— Tugas yang Dikerjakan —
A. Jawablah pertanyaan berikut berdasarkan teks tentang Zaken Kabinet:
(i) Apa saja tujuan konsep Zaken Kabinet?
(ii) Apa yang disebut sebagai tersangka utama dalam tidak terciptanya kembali Zaken Kabinet?
(iii) Berapa jumlah pemilih terdaftar pada pemilihan presiden secara langsung tahun 2019?
B. Salin bagian teks tentang Zaken Kabinet tanpa mengubah satu kata pun, mulai dari "Presiden Menjadi Menjual" sampai dengan "satu akar masalahnya.".
C. Lanjutkan teks tentang Zaken Kabinet, mulai setelah kalimat terakhir yang ditampilkan.

— Teks Sumber —
▬▬▬

Zaken Kabinet merupakan konsep kabinet di Indonesia yang terdiri dari para ahli non-politisi, yang bertujuan untuk meningkatkan efisiensi pemerintahan, mencegah multifungsi kabinet, dan mencegah korupsi. Contoh sukses di dalam sejarah kabinet Indonesia dari konsep ini adalah Kabinet Djuanda, Kabinet Natsir, dan Kabinet Wilopo.
Banyak yang berpikir bahwa tidak terbentuknya kembali Zaken Kabinet adalah ulahnya Politisi atau Partai Politik. Namun, pada kenyataannya, sistem demokrasi Indonesia saat ini lah yang menjadi tersangka utama dalam tidak terciptanya kembali Zaken Kabinet.
Presiden Menjadi Menjual Janji dan Berkompromi
Fakta bahwa pemilihan Presiden secara langsung, dengan jumlah partisipasi politik di Indonesia yang sangat besar dan terus meningkat di Indonesia menjadi salah satu akar masalahnya.
Jumlah Pemilih Terdaftar di Pemilihan Presiden secara langsung
Tahun | Putaran 1 | Putaran 2 |
2004 | 156.1199.165 | 153.312.440 |
2009 | 176.367.056 | - |
2014 | 190.307.134 | - |
2019 | 190.770.329 | - |
Uang Adalah Kemenangan, Efeknya Justru Mematikan!
Efek paling besarnya dari jumlah partisipasi politik tersebut adalah berhasil mengubah “Bagaimana Cara Untuk Menang” dalam kontestasi pemilu yang memaksa calon presiden dan wakilnya untuk mengumpulkan lebih banyak dukungan politik dan uang. Hal tersebut membuat calon presiden dan wakilnya sangat sulit untuk bisa berdiri di kaki sendiri tanpa “berkompromi” dan “berbagi jatah”. Tentu, bagai partai politik, salah satu “janji” yang harus ditepati oleh calon presiden nanti adalah adanya kader dari partai pendukung di jejeran Menteri. Hal ini sama sekali tidak melanggar hukum karena sudah diatur di undang-undang, bahwa Presiden mempunyai hak prerogatif untuk bisa memilih jajaran Menteri.

▬▬▬

Entri data tersimpan:
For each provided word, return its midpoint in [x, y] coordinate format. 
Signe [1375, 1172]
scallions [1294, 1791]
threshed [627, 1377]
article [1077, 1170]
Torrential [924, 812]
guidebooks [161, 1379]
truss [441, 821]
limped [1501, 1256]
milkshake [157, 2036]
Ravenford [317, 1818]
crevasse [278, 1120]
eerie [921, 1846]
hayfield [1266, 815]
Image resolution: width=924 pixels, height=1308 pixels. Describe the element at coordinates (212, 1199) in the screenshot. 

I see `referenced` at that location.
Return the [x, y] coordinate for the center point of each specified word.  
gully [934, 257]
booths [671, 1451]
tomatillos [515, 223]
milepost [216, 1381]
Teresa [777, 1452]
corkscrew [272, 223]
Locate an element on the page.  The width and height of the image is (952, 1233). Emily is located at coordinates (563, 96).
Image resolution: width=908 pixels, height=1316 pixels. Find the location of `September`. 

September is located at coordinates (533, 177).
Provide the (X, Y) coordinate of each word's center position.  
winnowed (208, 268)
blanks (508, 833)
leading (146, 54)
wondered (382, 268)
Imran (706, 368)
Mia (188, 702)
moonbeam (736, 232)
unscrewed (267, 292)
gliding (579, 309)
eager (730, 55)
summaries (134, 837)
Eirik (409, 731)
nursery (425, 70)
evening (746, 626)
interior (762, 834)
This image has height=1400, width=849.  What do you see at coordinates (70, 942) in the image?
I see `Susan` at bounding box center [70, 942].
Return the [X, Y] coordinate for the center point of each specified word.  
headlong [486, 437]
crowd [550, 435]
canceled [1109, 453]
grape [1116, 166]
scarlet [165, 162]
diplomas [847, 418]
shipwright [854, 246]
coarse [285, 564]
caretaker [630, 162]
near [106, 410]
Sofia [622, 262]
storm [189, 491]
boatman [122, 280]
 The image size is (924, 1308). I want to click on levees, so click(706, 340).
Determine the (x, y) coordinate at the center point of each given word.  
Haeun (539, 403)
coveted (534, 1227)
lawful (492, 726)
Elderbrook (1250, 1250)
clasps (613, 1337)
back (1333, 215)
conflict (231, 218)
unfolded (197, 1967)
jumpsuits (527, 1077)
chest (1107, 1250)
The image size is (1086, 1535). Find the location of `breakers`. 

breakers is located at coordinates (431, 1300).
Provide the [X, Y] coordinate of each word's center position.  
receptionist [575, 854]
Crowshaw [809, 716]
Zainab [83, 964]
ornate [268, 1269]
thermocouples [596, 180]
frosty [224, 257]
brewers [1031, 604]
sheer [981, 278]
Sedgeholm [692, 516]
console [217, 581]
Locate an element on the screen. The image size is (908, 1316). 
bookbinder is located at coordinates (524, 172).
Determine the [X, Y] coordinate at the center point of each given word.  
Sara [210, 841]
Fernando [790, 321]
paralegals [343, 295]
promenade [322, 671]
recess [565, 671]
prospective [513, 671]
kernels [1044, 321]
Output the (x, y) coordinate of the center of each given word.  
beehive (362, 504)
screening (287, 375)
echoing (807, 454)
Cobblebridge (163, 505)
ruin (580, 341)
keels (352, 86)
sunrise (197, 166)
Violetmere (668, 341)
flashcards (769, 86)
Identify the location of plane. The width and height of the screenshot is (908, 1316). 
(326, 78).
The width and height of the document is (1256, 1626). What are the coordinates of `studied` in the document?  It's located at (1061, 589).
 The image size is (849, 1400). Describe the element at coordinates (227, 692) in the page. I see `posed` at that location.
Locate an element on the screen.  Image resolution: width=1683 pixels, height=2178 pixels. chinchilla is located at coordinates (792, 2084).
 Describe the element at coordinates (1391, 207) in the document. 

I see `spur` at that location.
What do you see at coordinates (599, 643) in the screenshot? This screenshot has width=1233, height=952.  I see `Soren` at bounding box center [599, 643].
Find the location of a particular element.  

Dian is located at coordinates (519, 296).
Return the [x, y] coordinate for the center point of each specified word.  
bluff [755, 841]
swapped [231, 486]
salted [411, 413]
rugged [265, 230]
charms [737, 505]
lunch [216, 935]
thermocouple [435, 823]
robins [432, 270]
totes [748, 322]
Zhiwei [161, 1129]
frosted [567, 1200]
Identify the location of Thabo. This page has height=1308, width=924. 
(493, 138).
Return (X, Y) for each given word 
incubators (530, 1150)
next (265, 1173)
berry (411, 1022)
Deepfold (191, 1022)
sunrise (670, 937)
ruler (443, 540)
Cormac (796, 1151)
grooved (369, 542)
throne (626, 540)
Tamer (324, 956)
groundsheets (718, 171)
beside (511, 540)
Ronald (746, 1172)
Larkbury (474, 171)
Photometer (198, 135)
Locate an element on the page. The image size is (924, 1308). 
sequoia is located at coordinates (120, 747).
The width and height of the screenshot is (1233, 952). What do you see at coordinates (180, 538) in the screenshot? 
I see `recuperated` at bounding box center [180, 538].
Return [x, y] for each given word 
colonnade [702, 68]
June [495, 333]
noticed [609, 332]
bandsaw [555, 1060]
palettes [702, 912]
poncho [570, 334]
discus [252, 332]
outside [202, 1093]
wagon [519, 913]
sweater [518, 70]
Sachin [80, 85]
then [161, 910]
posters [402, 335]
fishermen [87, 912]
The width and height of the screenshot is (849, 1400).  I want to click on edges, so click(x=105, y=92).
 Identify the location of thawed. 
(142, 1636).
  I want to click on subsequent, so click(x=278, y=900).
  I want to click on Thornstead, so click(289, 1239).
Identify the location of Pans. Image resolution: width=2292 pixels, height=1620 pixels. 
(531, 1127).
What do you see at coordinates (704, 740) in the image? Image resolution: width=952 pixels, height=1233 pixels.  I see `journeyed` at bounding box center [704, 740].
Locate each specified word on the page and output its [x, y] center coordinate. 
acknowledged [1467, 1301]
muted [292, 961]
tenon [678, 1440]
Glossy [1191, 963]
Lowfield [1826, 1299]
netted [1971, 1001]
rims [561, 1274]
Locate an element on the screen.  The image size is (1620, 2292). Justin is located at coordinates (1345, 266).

▬▬▬

— Hasil Berurutan —
A.
(i) Meningkatkan efisiensi pemerintahan, mencegah multifungsi kabinet, dan mencegah korupsi.
(ii) Sistem demokrasi Indonesia saat ini.
(iii) 190.770.329 pemilih.

B.
Presiden Menjadi Menjual Janji dan Berkompromi
Fakta bahwa pemilihan Presiden secara langsung, dengan jumlah partisipasi politik di Indonesia yang sangat besar dan terus meningkat di Indonesia menjadi salah satu akar masalahnya.

C.
Jabatan Menteri Untuk Melunasi Modal
Perlu diingat bahwa kompetisi yang dihadapi oleh Partai politik bukan hanya pemilihan Presiden. Namun, juga adalah pemilihan Legislatif. Sistem Pemilihan Legislatif yang menerapkan sistem pemilu proporsional terbuka, dengan ambang batas 4% total suara nasional untuk masuk Senayan, dan realita bahwa jumlah partisipasi politik yang besar, membuat bukan hanya dinamika persaingan antar partai politik yang semakin meruncing. Namun, juga di dalam internal partai itu sendiri.
Jumlah Pemilih Terdaftar di Pemilihan Presiden dan Legislatif Secara langsung
Tahun | Legislatif |
2004 | 148.000.359 |
2009 | 171.265.441 |
2014 | 185.826.024 |
2019 | 190.770.329 |
Peningkatan partisipasi politik tersebut juga korelasinya besar terhadap peningkatan kebutuhan dana dan usaha dari tiap individu politisi maupun partai itu sendiri untuk memenangkan pemilihan legislatif.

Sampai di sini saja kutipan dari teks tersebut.